6. Le ONG presenti in Darfur sono tante, almeno 80. Come e quali sono i rapporti tra MSF e le altre organizzazioni umanitarie? Agite da soli o operate nell'ambito di un progetto di aiuti più ampio?
In Darfur, come in tutti gli altri contesti di emergenza in cui opera, MSF agisce in maniera neutra e imparziale, valutando quindi in maniera indipendente le necessità della popolazione e agendo di conseguenza. La nostra indipendenza di azione è il risultato della nostra indipendenza economica, nel senso che oltre l’80% dei nostri fondi proviene da privati, e non da governi o istituzioni internazionali. Quindi, anche in Darfur non operiamo nell’ambito di un progetto di aiuti più ampio. Ovviamente, siamo in costante contatto con le altre ONG, con le Nazioni Unite, con le autorità nazionali e i diversi attori locali: questo ci permette di valutare i bisogni concreti della popolazione, e soprattutto di intervenire laddove nessun altro può farlo.
7. Ci sono mai stati tentativi di ingerenza da parte del Governo sudanese nel vostro operato?
MSF cerca sempre di collaborare con tutte le parti in conflitto e con le autorità nazionali e locali nei paesi in cui opera, in modo da potere ottenere accesso alle popolazioni in pericolo. In Darfur agiamo secondo lo stesso principio. Ovviamente, come ho detto prima, ci sono stati e ci sono tuttora difficoltà con tutte le parti in conflitto, legate alle garanzie di sicurezza, all’accesso alla popolazione e alla nostra azione di testimonianza delle sofferenze e delle violazioni dei diritti umani di cui sono vittime i civili.
8. In cosa consiste attualmente il vostro impegno in Darfur e come è possibile sostenere i vostri progetti in questa regione?
Medici Senza Frontiere (MSF) gestisce in Darfur numerosi progetti di assistenza: sostegno a ospedali e centri di salute, cliniche mobili, e offre servizi di assistenza chirurgica e post-operatoria, assistenza pediatrica, cure primarie, prenatali e nutrizionali. MSF cerca inoltre di intervenire rapidamente in tutta la regione in caso di epidemie, scontri o nuovi sfollamenti per fornire assistenza e cure d’emergenza.

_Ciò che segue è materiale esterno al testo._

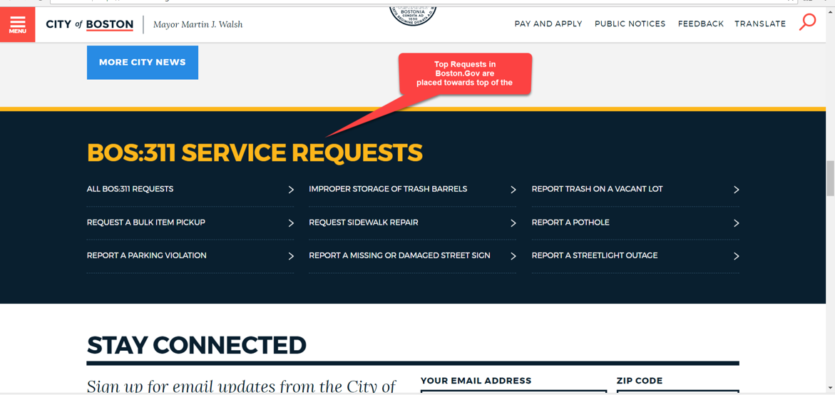
Task: Open Pay and Apply menu
Action: pos(548,24)
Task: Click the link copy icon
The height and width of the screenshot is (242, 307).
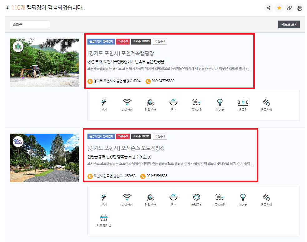Action: pos(289,8)
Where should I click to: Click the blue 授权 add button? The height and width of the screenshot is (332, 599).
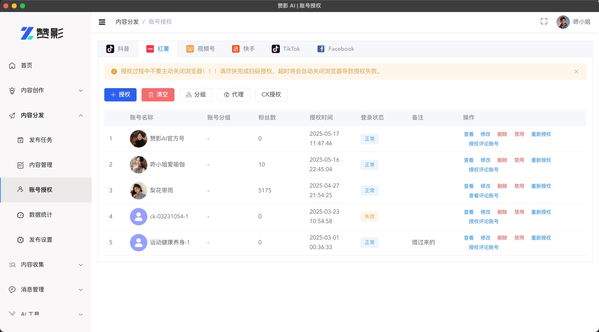click(x=120, y=95)
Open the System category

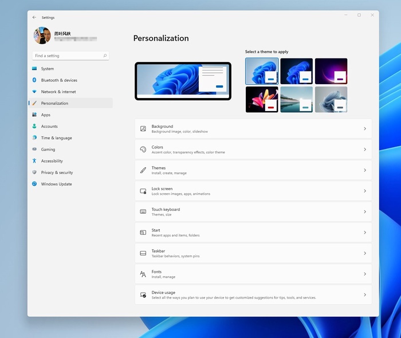48,69
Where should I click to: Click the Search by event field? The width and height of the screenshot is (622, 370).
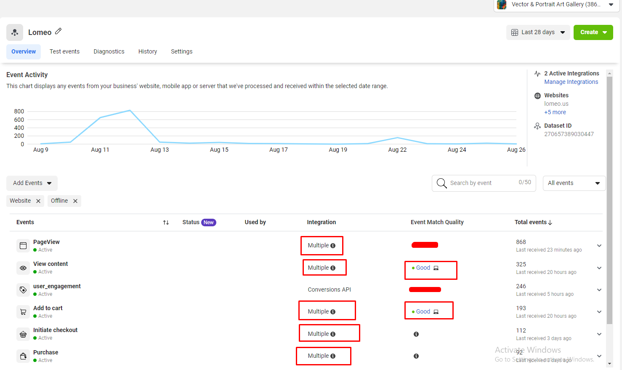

Lo staff di MSF è composto da oltre 100 operatori internazionali e più di 2000 operatori sudanesi nelle tre province del Darfur (Darfur settentrionale, Darfur meridionale e Darfur occidentale). Con un budget totale, nel 2006, di oltre 20 milioni di euro, quella in Darfur è una delle operazioni più importanti di MSF a livello mondiale.